In different experiments with various concentration of vancomycin, a maximum amount of 244 mg/g of sorbent was adsorbed reaching saturation between 60 and 80 min from the beginning of the experiments. The kinetics of adsorption appears to be governed by a Langmuir-like isotherm with maximal removal speed in the early minutes and a plateau after 60 min.
DISCUSSION/CONCLUSION: HA380 adsorbs significant amounts of vancomycin. Adjusting the achieved results with the experimental mini-module to a full-scale cartridge, a total of 25 g of antibiotic can be removed. This might have affected outcome results in clinical trials. This suggests prescribing administration to critically ill patients requiring hemoperfusion, immediately after or in the inter-session time window. In case of administration during hemoperfusion, adequate adjustment and plasma level monitoring is strongly recommended.

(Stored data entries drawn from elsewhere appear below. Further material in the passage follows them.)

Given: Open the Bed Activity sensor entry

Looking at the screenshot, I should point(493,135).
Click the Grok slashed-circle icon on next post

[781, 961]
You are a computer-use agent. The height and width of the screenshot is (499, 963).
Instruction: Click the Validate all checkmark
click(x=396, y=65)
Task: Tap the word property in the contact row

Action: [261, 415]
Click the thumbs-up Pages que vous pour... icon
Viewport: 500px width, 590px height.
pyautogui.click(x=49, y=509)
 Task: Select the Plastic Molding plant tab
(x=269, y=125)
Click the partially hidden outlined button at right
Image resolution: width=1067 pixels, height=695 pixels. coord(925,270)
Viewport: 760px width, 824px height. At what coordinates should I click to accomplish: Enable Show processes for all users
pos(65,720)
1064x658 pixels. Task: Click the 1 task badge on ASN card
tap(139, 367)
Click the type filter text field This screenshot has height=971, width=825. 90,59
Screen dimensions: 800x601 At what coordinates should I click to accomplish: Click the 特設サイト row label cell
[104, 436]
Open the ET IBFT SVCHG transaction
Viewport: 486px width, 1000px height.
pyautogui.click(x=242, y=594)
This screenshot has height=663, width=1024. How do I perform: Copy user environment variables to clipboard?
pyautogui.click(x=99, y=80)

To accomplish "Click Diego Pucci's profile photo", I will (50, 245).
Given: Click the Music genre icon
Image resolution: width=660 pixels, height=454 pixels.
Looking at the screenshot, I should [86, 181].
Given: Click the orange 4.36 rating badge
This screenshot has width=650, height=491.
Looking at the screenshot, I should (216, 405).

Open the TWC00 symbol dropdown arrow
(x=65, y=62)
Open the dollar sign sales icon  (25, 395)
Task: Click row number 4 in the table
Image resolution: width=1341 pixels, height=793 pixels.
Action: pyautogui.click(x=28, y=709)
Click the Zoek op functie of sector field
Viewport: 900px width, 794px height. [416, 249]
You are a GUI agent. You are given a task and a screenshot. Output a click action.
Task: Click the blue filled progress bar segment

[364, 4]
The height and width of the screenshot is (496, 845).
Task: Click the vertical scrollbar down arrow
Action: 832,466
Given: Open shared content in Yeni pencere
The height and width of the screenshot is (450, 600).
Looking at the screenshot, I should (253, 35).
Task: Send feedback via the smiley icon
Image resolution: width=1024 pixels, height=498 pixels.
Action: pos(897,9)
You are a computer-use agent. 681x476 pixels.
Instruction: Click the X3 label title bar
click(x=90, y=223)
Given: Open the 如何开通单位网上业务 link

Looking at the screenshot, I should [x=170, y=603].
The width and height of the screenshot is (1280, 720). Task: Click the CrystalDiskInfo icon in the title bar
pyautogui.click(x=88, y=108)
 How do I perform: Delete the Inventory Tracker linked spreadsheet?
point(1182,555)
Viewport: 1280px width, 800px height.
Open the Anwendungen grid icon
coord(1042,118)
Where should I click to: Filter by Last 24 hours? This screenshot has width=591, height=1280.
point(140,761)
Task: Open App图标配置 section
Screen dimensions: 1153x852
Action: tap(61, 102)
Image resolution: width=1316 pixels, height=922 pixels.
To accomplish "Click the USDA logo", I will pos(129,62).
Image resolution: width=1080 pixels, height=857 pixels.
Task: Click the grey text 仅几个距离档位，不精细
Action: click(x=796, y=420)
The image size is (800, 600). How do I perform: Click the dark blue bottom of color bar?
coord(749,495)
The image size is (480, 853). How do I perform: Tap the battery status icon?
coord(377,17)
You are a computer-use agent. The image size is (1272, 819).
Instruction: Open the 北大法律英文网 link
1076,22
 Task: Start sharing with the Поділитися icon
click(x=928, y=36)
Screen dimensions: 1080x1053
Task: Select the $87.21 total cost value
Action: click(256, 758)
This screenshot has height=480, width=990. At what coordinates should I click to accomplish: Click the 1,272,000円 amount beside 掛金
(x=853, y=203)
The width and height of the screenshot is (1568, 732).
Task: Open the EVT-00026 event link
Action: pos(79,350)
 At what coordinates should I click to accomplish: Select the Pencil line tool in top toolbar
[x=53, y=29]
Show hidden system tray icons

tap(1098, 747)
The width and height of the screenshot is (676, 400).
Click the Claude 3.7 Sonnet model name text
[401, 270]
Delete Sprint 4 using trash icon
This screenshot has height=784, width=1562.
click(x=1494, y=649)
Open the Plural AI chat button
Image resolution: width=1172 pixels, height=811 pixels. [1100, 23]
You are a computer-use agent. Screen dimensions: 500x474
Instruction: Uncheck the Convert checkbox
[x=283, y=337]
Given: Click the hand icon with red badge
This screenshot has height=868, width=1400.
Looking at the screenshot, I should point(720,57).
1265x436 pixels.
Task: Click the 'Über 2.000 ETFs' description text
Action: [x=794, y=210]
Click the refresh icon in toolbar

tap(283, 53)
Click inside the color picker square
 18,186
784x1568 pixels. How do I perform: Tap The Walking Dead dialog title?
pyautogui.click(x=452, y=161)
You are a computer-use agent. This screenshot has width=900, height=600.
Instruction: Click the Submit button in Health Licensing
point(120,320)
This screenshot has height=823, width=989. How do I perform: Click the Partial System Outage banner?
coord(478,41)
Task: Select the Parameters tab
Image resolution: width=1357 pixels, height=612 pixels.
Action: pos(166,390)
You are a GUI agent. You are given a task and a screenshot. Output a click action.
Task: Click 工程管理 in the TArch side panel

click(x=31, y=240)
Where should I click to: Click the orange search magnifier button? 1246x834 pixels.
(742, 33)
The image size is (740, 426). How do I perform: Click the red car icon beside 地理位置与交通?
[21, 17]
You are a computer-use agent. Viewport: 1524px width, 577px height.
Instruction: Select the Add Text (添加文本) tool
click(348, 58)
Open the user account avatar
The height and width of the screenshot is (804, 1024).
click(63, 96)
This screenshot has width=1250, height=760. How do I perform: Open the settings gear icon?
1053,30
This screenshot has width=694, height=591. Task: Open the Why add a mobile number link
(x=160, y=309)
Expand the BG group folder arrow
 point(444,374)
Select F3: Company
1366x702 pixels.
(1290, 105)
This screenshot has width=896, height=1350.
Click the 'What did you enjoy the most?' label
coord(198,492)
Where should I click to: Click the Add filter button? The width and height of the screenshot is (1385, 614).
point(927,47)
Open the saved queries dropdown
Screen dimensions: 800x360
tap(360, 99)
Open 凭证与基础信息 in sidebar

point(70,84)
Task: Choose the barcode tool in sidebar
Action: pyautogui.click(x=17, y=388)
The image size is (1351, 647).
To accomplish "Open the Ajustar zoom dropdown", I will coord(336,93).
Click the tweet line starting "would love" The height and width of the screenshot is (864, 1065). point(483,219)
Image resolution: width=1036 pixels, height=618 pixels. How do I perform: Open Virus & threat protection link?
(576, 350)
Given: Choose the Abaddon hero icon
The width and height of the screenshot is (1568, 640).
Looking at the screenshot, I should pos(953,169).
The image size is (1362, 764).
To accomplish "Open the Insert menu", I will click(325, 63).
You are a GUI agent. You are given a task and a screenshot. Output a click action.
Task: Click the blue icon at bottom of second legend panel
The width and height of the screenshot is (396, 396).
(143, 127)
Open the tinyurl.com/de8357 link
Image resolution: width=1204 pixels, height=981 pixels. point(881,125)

脓毒症是重症患者常见的并发症。患者可能需要控制感染源、清除病原体和受损细胞以及进行器官支持。通常,这些目标可通过体外治疗来实现,包括血液灌流以吸附细胞因子和其他循环介质。在体外器官支持治疗中,患者一般会接受抗生素治疗,万古霉素是最常用的抗生素之一。由于吸附作用的非特异性,抗生素可从循环中被清除,导致血浆水平改变,需要调整处方。本研究旨在确定血液灌流期间一种吸附柱(HA380,珠海健帆生物科技股份有限公司,中国)吸附万古霉素的量,并制定可能的策略以维持接受体外治疗的重症患者有效的血浆水平。
在循环回路中,对测试溶液(500和1000 mL)中逐渐增加浓度的万古霉素进行体外实验,直至观察到吸附柱饱和。最多注入10 g万古霉素,并使用含有25 g干树脂的微型模块。
在不同浓度万古霉素的不同实验中,吸附柱的最大吸附量为244 mg/g,从实验开始60至80分钟达到饱和。吸附动力学似乎受类似朗缪尔等温线的控制,在最初几分钟内去除速度最快,60分钟后达到平稳状态。
讨论/结论:HA380能吸附大量万古霉素。将实验微型模块的结果换算为完整规格的吸附柱,总共可去除25 g抗生素。这可能影响了临床试验的结果。这表明对于需要血液灌流的重症患者,应在血液灌流后或灌流间隙立即给药。若在血液灌流期间给药,强烈建议进行适当调整并监测血浆水平。